Un cliffhanger es, figuradamente, un momento de tensión interrumpido para atrapar al espectador y, literalmente, “quedarse colgado de un precipicio”. Lo segundo pasa en el cuarto capítulo de El juego del calamar; lo primero perdió sentido con la implantación de esa barrita de siguiente capítulo que pocos habrán abortado aun sabiendo quién sobreviviría. Resulta difícil contenerse con una serie que parece pergeñada a base de glutamato monosódico y memes, los elementos más adictivos de la vida moderna.

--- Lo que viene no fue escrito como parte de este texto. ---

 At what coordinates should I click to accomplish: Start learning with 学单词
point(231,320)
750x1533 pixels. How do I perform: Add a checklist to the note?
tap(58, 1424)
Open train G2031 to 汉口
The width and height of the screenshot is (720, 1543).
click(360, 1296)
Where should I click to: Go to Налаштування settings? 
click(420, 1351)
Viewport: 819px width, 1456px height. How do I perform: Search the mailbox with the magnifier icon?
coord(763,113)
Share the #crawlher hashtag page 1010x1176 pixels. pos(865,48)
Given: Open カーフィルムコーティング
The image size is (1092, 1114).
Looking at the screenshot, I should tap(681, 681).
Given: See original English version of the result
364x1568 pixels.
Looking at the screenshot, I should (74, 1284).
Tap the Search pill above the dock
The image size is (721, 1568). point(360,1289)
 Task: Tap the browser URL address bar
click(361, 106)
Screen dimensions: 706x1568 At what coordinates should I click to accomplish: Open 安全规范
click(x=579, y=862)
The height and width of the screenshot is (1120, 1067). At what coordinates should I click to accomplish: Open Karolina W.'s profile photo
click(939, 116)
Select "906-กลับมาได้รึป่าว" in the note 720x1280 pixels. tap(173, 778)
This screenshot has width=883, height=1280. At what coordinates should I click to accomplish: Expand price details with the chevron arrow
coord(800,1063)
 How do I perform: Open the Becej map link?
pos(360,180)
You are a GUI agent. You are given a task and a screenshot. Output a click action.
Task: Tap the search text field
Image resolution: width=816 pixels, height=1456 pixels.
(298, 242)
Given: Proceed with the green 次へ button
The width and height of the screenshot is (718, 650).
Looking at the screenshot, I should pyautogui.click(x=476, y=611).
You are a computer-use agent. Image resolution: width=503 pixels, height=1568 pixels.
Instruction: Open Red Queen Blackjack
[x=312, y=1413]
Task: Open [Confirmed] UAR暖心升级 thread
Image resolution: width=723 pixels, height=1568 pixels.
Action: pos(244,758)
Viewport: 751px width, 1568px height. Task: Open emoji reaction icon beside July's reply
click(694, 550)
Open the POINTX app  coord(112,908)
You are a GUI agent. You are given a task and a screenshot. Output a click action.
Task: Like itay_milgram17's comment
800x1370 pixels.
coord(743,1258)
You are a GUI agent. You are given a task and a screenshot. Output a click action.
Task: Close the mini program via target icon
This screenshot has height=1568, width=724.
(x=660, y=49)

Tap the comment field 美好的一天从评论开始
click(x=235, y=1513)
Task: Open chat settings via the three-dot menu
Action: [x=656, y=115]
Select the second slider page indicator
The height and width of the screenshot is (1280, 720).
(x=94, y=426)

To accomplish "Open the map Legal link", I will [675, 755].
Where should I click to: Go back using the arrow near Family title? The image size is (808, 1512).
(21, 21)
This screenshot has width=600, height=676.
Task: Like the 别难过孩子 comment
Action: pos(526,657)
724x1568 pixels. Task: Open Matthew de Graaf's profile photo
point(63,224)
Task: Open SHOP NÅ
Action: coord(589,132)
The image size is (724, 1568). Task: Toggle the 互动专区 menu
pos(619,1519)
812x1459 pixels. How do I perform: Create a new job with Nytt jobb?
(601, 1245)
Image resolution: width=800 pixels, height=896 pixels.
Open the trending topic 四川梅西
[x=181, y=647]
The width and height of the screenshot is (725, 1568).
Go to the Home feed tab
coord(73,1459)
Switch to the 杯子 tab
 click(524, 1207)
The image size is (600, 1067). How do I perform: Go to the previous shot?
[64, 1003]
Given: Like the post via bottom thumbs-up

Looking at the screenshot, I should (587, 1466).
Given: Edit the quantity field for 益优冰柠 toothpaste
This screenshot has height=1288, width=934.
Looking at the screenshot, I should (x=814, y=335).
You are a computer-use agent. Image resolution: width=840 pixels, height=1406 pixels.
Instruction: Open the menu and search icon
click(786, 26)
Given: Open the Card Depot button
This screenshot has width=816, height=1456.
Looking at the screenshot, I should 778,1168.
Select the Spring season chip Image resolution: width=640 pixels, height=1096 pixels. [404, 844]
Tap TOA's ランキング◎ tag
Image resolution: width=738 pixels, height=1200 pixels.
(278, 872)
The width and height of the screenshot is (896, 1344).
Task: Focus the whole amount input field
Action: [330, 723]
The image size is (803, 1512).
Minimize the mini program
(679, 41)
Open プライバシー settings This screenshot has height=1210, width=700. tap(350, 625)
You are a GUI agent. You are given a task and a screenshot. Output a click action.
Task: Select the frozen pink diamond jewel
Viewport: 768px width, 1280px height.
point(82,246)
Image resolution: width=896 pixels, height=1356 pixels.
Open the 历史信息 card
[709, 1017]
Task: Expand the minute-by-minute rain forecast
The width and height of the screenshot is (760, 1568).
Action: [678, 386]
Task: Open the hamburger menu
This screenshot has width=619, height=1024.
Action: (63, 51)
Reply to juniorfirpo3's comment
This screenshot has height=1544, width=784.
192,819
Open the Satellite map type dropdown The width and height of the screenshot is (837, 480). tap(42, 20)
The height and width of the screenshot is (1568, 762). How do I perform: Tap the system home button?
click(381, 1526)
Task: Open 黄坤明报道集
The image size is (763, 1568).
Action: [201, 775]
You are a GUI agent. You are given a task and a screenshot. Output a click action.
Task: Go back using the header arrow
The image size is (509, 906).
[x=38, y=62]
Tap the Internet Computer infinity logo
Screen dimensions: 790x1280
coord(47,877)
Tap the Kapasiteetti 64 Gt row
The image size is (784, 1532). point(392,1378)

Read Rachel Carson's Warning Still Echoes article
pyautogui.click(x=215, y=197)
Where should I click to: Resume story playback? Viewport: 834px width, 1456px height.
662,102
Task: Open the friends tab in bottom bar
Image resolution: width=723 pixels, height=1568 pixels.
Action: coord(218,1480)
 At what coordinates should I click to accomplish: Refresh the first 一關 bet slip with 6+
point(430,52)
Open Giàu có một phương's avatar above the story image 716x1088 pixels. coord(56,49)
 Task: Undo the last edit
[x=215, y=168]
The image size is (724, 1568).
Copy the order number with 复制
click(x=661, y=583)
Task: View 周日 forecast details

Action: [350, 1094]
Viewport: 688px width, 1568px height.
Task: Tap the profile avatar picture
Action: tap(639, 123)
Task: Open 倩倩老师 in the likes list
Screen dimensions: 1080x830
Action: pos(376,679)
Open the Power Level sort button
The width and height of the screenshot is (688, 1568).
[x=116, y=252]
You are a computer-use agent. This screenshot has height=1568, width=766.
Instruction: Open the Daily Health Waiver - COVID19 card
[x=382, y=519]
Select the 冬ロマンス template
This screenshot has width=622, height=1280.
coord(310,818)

Hay algo subversivo en que el nuevo éxito de una plataforma que apuesta por crear entornos neutros para que nadie se sienta excluido sea tan local, desde las galletas Dalgona hasta el juego del título, todo es inequívocamente surcoreano. También en que sea algo cutre, con planos descuidados y escenarios que parecen sacados del contenedor de cartón de Imaginarium. Pero en lugar de empobrecerla, los defectos la hacen más cercana, menos redicha. En tiempo de ficciones que parecen escritas al dictado de un algoritmo rezuma una frescura despreocupada.
Desde que en los cincuenta Robert Sheckley escribió en El precio del peligro acerca de un concurso televisivo en el que un hombre arriesgaba su vida a cambio de dinero, el argumento se ha repetido tanto en ficción como en realities. Hasta en Un, dos, tres había parejas dispuestas a descalabrarse por un Talbot Solara o una ordeñadora mecánica, porque como repetía Mayra, “si coche, coche; si vaca, vaca”. Poner en riesgo la integridad física por dinero para solaz de espectadores se ha cotidianizado. También la emocional. Esta semana, una concursante de Secret Story, ese Gran Hermano Vip disfrazado de Tipo de Incógnito, reveló que ha practicado sexo en un tanatorio. Se agradece que ningún guionista aderezase la confesión con un cliffhanger que nos hiciese dudar acerca de las constantes vitales de su par.